La note dépend de la note environnementale du véhicule. Le prix compte. La masse compte. Le revenu du ménage est important.
Ensuite, il y a le kicker. Depuis octobre 2025, une prime complémentaire entre en jeu. Mais seulement si deux conditions sont remplies. Le véhicule doit être assemblé en Europe. Et il doit avoir une batterie européenne.
C’est le pivot central.
Pour un géant comme BYD, la localisation de la production n’est pas seulement une question de logistique. C’est une question d’éligibilité. Il s’agit d’accéder à ces aides supplémentaires. Il s’agit d’améliorer la position en matière de prix par rapport aux opérateurs historiques. Pensez à Renault, Peugeot, Citroën, Fiat, Volkswagen. Tout électrique. Le tout fabriqué en Europe.
L’effet est à double tranchant.
Dans un sens, BYD transmet l’avantage concurrentiel au consommateur. Des prix plus bas. Gagner des parts de marché. Dans l’autre sens ? Ils gardent la marge. Renforcer le réseau de concessionnaires. Financer des offres commerciales. Accélérer l’implantation. Quoi qu’il en soit, la fabrication locale devient une arme industrielle.
Ce n’est pas seulement BYD. D’autres fabricants chinois reniflent désormais l’Europe. Pendant ce temps, les groupes européens restent assis sur des usines inutilisées. Leur part de marché a atteint 8,6 % au premier trimestre 2026, soit presque le double de ce qu’elle était il y a un an.
La question s’est donc déplacée. Il ne s’agit plus si les marques chinoises vont s’implanter en Europe. Ils sont déjà là. La vraie question est de savoir s’ils fabriqueront suffisamment localement pour perturber durablement l’équilibre industriel automobile du continent.
Pourquoi l’assemblée locale change les calculs
Pourquoi l’origine de la batterie est-elle si importante ? Parce que la nouvelle réglementation européenne sur les batteries lie les subventions aux chaînes d’approvisionnement régionales. Une batterie de fabrication chinoise dans une voiture de fabrication chinoise ? Pas de bonus en France. Une batterie de fabrication chinoise dans une voiture de construction européenne ? Peut être. Une batterie de fabrication européenne dans une voiture de fabrication européenne ? Oui.
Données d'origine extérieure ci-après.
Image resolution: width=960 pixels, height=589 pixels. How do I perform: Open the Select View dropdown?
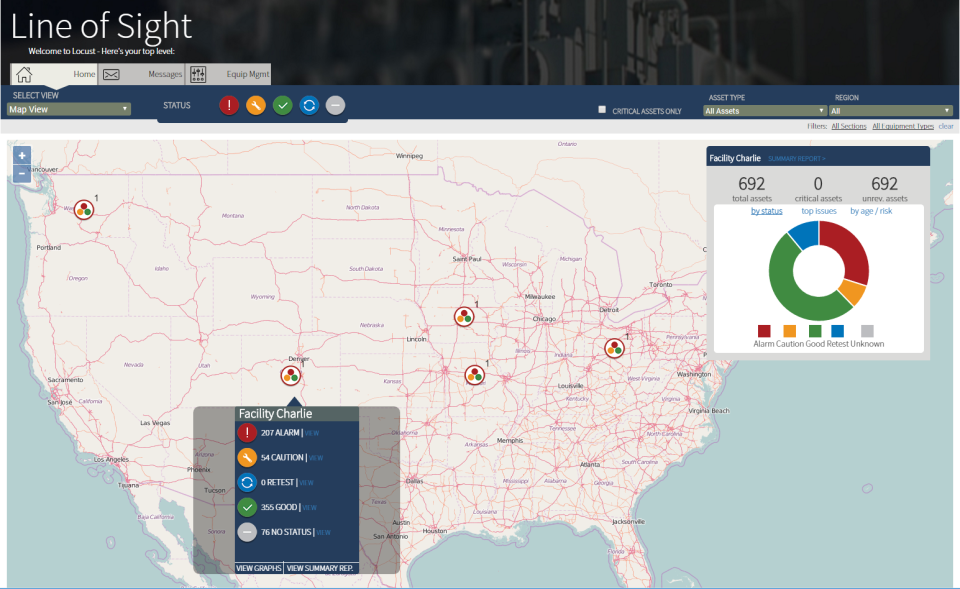pyautogui.click(x=69, y=109)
Où cela laisse-t-il BYD ? Ils se démènent pour intégrer des composants locaux. L’usine de Szeged est la première étape. Mais l’usine turque est le joker. La Turquie a une union douanière avec l’UE. C’est un énorme avantage pour une entrée en franchise de droits. Pourtant, la règle de la batterie plane toujours. Si BYD ne peut pas s’approvisionner en cellules localement, l’avantage turc diminue.
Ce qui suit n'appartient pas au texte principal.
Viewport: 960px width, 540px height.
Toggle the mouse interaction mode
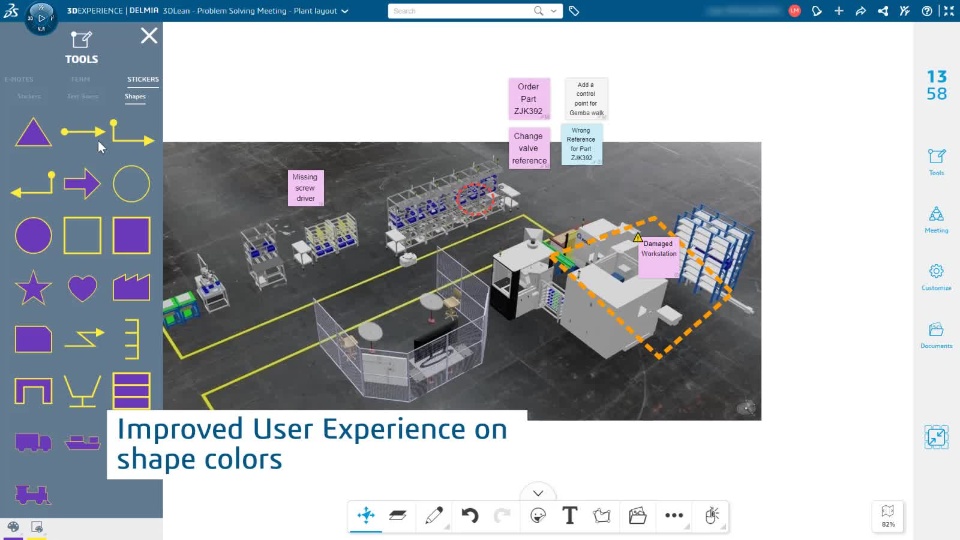click(712, 516)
Quels sites sont vulnérables ? Zwickau de Volkswagen. Termoli de Fiat. Rüsselsheim d’Opel. Tous ont une capacité inutilisée. Tout le monde tuerait pour maintenir leurs lignes en mouvement. BYD n’a pas besoin de construire. Ils peuvent acheter. Ou location. Ou partenaire.
Les titulaires sont habitués à jouer en défense. Ils pensaient que le volume et la fidélité à la marque suffisaient. Ils ont oublié le levier des subventions. Quand une voiture chinoise peut coûter moins de 30 000 € avec un bonus de 7 000 €, les calculs ne se soucient plus du patrimoine.
Il cesse de se soucier de l’histoire.